The Post-Hadoop World: New Kid On The Block Technologies
Big Data technology has evolved rapidly, and although Hadoop and Hive are still its core components, a new breed of technologies has emerged and is changing how we work with data, enabling more fluid ways to process, store, and manage it.
Over the past six years, we’ve seen a rapid evolution in data processing platforms and technologies. While Hadoop and Hive remain core components of the data processing toolkit, a new breed of emerging technologies is changing the way we work with and use data. While we started with data in siloed pipelines, today we are able to process, store, and manage data in a more fluid way.
The early days
As any early Hadoop user (version .17, circa 2009) will tell you, it was a comparatively painful time compared to now. In the beginning, using Hadoop was time-consuming, excessively hands-on, and perhaps most frustratingly—unstable. I recall several instances of single points of failures, of colleagues losing entire sets of data and having to start from scratch.
Today, an ecosystem of post-Hadoop technologies have emerged, such as Mesos, Presto, Yarn, and Docker, to name a few. It’s an evolution driven by a real need: 90% of the world’s data was created only in the last year. With this expanded set of data at our fingertips, there has been an increased demand for aggregating, manipulating and deriving benefit from data faster and more securely. The post-Hadoop technologies have allowed us to tackle three key problems—containerization, scheduling, and experimentation—that have revolutionized how we work with data.
Every developer wants his or her own set of data tools, which means DevOps has the nightmare task of managing a large cluster. For any particular job, the tool used, along with all it's dependencies, must be distributed to each machine in the cluster. Get enough developers together sharing the same cluster and it doesn't take to long before the requirements of one tool will break another. For instance, Tool A requires version 1.2.3 of a specific library but Tool B needs version 1.4.8 or it breaks. This is colloquially known as dependency hell.
Enter Docker, an open platform for distributed applications. Docker enables containerization of a tool, along with its dependencies, so it can be rapidly deployed as a "black box" for every machine in the cluster.Each tool is self-contained along with its dependencies. This makes it possible to have different jobs use different versions of the same tool without any conflict.
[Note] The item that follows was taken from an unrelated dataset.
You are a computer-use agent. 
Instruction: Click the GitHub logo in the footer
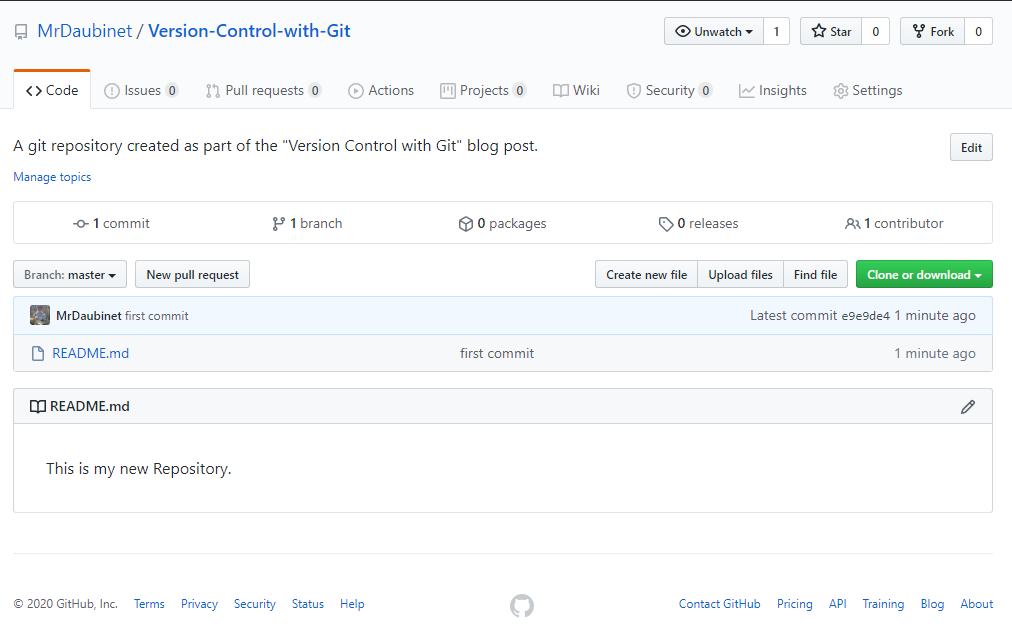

So, developers can now use the best tools for the job without the mess: they no longer have to use a specific tool chosen by the DevOps team,or set up an entirely new system to integrate data in the pipeline. By containerizing code, we’ve been able to break open the silos of using different versions of tools—driving growth and scaling without consequence.
II. Continuous scheduling
Data doesn’t sleep. People, machines, systems are constantly producing new data. Enter Chronos, a distributed, fault-tolerant scheduler. Chronos is a key post-Hadoop technology that has allows us to tackle the challenge of running queries on a schedule, enabling continuous data processing. Chronos, along with most of the technologies we’re seeing in the post-Hadoop ecosystem, plays nice with other technologies, including Mesos (resource management) and Docker. The powerful combination has allowed us to process customer data separately, all the while running containers continuously and scaling horizontally without writing new code.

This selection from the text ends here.